Saved entries:
• • • • • • •

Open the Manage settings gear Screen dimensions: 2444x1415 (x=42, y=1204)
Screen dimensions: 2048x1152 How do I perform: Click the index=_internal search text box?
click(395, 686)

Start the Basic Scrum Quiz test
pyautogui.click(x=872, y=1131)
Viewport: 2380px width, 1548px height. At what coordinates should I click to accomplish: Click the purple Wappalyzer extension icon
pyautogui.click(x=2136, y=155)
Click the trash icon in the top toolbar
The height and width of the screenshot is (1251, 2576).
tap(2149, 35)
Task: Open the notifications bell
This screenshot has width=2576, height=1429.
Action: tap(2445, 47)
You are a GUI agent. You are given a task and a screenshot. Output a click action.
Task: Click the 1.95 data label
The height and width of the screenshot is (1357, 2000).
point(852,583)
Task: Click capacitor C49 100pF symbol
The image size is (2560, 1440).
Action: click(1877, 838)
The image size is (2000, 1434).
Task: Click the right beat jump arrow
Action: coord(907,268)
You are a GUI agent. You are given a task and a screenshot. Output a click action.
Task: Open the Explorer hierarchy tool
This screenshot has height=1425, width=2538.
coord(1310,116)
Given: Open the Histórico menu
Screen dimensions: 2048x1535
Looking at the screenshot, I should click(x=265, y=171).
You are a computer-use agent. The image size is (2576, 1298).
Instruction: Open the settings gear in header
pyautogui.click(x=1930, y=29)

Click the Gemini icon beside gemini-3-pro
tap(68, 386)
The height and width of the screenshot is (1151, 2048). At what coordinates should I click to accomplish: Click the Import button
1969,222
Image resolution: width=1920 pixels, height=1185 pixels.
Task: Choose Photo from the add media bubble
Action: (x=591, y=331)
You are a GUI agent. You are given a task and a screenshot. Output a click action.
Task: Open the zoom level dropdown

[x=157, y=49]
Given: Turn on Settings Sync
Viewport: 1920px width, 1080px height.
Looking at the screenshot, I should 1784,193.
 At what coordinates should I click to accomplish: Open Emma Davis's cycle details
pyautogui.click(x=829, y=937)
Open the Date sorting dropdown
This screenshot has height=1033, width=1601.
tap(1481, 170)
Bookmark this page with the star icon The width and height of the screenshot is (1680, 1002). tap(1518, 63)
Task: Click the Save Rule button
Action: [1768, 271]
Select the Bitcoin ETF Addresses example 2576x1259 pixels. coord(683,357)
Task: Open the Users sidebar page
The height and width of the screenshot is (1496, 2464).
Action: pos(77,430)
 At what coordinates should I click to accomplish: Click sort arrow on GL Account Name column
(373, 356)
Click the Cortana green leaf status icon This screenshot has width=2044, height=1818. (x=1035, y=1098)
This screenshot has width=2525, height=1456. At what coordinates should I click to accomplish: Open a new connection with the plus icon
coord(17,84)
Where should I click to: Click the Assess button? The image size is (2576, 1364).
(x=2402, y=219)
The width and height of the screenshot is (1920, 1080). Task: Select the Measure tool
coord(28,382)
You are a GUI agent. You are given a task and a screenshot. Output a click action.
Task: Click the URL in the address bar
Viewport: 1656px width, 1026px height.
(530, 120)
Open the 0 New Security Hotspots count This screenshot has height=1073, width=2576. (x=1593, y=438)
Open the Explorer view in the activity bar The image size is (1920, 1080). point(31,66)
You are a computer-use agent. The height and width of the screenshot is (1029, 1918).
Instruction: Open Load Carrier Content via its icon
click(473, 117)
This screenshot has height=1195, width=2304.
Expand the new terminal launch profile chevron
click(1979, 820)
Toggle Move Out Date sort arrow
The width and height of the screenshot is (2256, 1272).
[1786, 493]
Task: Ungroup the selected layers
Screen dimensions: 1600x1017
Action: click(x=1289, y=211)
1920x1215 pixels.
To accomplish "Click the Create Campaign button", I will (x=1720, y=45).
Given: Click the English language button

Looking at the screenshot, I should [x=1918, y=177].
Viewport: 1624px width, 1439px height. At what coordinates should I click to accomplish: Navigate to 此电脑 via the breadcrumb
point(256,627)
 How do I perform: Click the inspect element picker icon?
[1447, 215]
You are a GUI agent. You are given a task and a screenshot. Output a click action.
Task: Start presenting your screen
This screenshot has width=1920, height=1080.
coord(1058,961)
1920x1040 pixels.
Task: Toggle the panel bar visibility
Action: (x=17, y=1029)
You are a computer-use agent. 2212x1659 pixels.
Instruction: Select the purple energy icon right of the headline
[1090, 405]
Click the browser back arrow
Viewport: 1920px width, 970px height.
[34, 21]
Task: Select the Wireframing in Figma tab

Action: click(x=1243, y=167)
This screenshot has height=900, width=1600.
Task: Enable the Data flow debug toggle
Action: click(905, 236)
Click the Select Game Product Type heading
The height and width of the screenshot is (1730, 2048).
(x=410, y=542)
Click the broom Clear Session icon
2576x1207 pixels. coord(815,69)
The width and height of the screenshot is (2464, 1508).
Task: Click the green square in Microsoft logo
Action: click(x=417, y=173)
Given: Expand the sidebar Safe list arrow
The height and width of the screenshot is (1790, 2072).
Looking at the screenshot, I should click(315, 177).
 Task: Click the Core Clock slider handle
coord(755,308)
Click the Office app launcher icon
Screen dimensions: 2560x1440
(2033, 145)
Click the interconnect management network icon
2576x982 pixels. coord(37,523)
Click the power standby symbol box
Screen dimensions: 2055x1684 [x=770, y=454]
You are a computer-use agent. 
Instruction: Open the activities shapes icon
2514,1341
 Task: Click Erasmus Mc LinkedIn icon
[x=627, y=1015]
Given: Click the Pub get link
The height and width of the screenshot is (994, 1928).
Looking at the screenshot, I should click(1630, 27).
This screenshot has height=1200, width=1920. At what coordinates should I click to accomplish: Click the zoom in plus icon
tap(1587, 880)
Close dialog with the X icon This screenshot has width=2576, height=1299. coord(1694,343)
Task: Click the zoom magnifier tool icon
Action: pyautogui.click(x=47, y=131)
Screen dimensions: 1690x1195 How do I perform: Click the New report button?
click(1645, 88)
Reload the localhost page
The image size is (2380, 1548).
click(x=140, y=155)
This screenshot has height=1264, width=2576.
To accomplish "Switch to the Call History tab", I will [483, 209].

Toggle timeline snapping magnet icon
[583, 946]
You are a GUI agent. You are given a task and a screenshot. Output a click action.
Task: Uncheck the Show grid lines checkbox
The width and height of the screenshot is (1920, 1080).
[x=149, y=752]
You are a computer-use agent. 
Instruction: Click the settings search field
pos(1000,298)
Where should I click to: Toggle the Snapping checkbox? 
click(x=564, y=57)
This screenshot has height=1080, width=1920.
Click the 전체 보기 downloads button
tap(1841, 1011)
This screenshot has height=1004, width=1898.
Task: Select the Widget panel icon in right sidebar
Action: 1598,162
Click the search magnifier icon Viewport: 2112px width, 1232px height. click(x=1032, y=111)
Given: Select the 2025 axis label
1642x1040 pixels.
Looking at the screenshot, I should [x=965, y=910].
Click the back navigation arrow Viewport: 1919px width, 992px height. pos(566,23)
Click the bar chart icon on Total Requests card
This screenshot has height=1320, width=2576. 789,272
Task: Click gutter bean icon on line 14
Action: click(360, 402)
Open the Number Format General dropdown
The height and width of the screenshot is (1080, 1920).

• • • • • • •

**Task to complete:**
Print only the lines from the top of the data above down to the line holding "You are a computer-use agent. The image", inclusive.

**Result of the exercise:**
Open the Manage settings gear Screen dimensions: 2444x1415 (x=42, y=1204)
Screen dimensions: 2048x1152 How do I perform: Click the index=_internal search text box?
click(395, 686)

Start the Basic Scrum Quiz test
pyautogui.click(x=872, y=1131)
Viewport: 2380px width, 1548px height. At what coordinates should I click to accomplish: Click the purple Wappalyzer extension icon
pyautogui.click(x=2136, y=155)
Click the trash icon in the top toolbar
The height and width of the screenshot is (1251, 2576).
tap(2149, 35)
Task: Open the notifications bell
This screenshot has width=2576, height=1429.
Action: tap(2445, 47)
You are a GUI agent. You are given a task and a screenshot. Output a click action.
Task: Click the 1.95 data label
The height and width of the screenshot is (1357, 2000).
point(852,583)
Task: Click capacitor C49 100pF symbol
The image size is (2560, 1440).
Action: click(1877, 838)
The image size is (2000, 1434).
Task: Click the right beat jump arrow
Action: coord(907,268)
You are a GUI agent. You are given a task and a screenshot. Output a click action.
Task: Open the Explorer hierarchy tool
This screenshot has height=1425, width=2538.
coord(1310,116)
Given: Open the Histórico menu
Screen dimensions: 2048x1535
Looking at the screenshot, I should click(x=265, y=171).
You are a computer-use agent. The image size is (2576, 1298).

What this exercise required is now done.